[Begin Document section]
Limiting your liability under the Civil Liability Act: who is your concurrent wrongdoer?

Section 54 encounters more turbulence

Does section 54 of the Insurance Contracts Act apply to an exclusion clause relating to a breach of a Civil Aviation Regulation?

Johnson v.  Triple C Furniture & Electrical Pty Ltd [2010] QCA 282

Facts

Mrs Johnson sustained serious injuries in an aircraft accident in which her husband, the pilot, was killed. She sued the owner of the aircraft (a company she controlled with her husband) alleging it was vicariously liable for the negligence of the pilot.

The owner joined the aircraft insurer as a third party claiming indemnity for any liability to Mrs Johnson. The insurer denied indemnity, relying on an exclusion that avoided cover where the aircraft was being operated in breach of a CA regulation. The regulation required the pilot to have satisfactorily completed an aeroplane flight review in the two years before the subject flight.

Trial

Mrs Johnson succeeded at trial and was awarded substantial damages. In order to exclude indemnity for that award, the insurer had the onus of proving that no flight review had been undertaken within the two years before the accident. It adduced evidence from the investigating loss adjuster that he had noted the pilot’s log book (which was recovered from the aircraft) did not record a review flight in the preceding two years. Neither the log book nor copies of its entries were produced at trial

The owner conceded it did not know the true position and did not call any evidence in rebuttal. Mrs Johnson gave evidence about the existence of a second log book but could not say what it contained. It was similarly not produced.

The trial judge found the insurer had not discharged its onus of proof and consequently could not rely on the exclusion clause. The trial judge also accepted there was a second log book and, as the first log book was out of date, he inferred the second log book was more recent. The insurer appealed.

Appeal

The appeal court overturned the trial judge’s finding and said the only sensible inference from the available evidence was that the log book recovered from the aircraft was the pilot’s current log book and, as it did not record a flight review in the preceding two years, the insurer was entitled to invoke the exclusion clause. Consequently, the insurer was able to deny indemnity for the claim unless section 54 of the Insurance Contracts Act precluded that result.

Materially, section 54 provides that if an insurer could refuse to pay a claim by reason of some act (or omission) of the insured or some other person after the policy was entered into, then the insurer may not refuse to pay the claim unless the act (or omission) could be regarded as the cause of the loss.

The owner argued that the pilot’s failure to satisfactorily complete a flight review was an omission within the meaning of section 54 and therefore the insurer was precluded from denying indemnity for the claim.
[End Document section]
__Requirement__. Could you revise the case note from "Materially, section 54" to "of the loss.", changing "insurer" to "underwriter"?
[Begin Dataset content]
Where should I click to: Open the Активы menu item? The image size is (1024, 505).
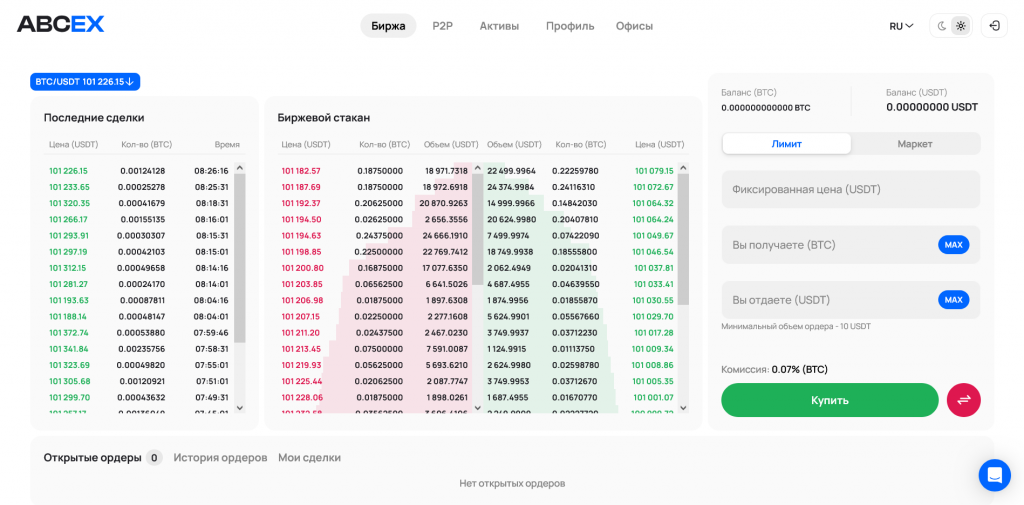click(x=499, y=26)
[End Dataset content]
[Begin Dataset content]
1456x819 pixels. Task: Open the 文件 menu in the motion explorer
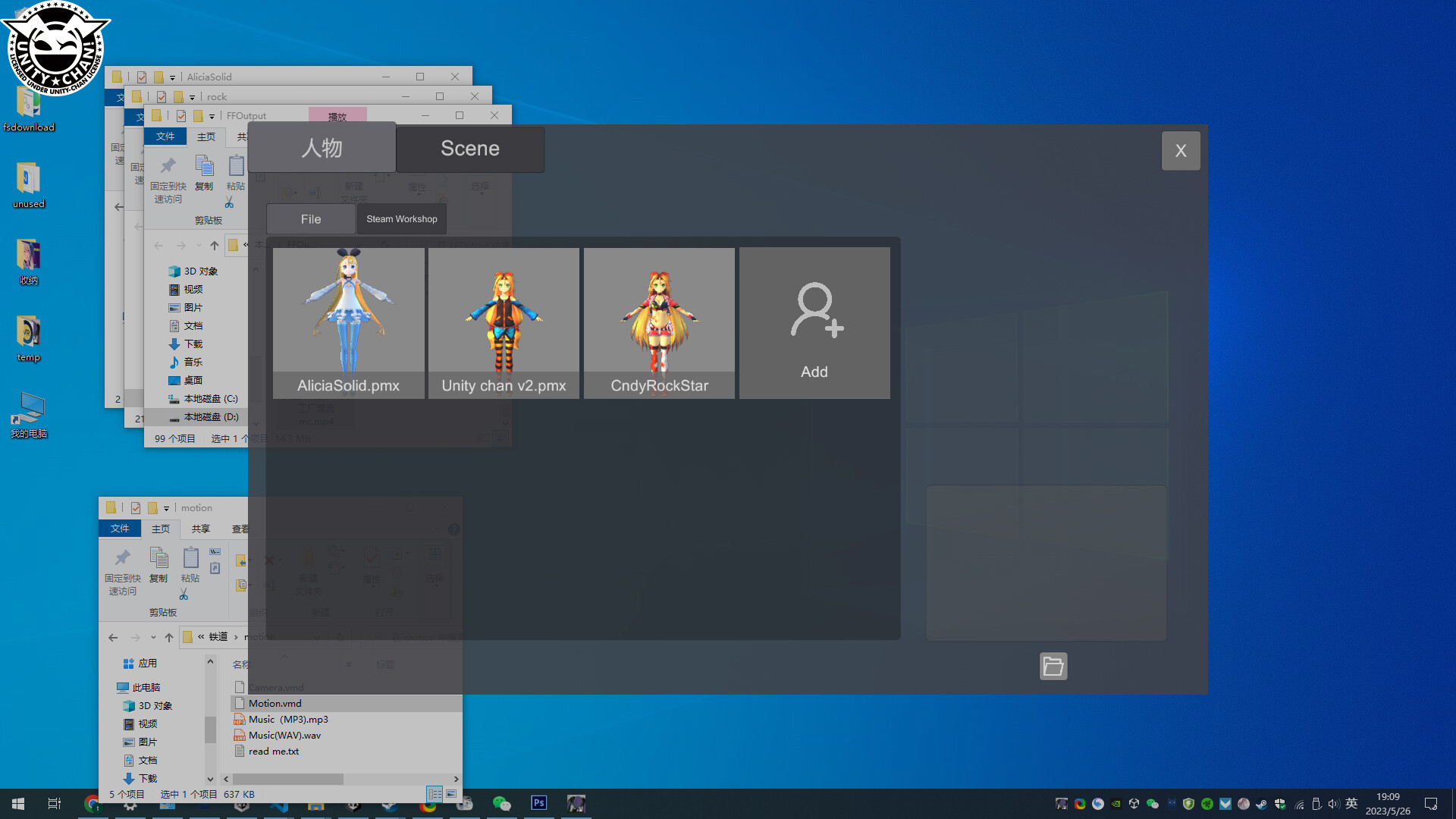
[End Dataset content]
__Correct result__.
Materially, section 54 provides that if an underwriter could refuse to pay a claim by reason of some act (or omission) of the insured or some other person after the policy was entered into, then the underwriter may not refuse to pay the claim unless the act (or omission) could be regarded as the cause of the loss.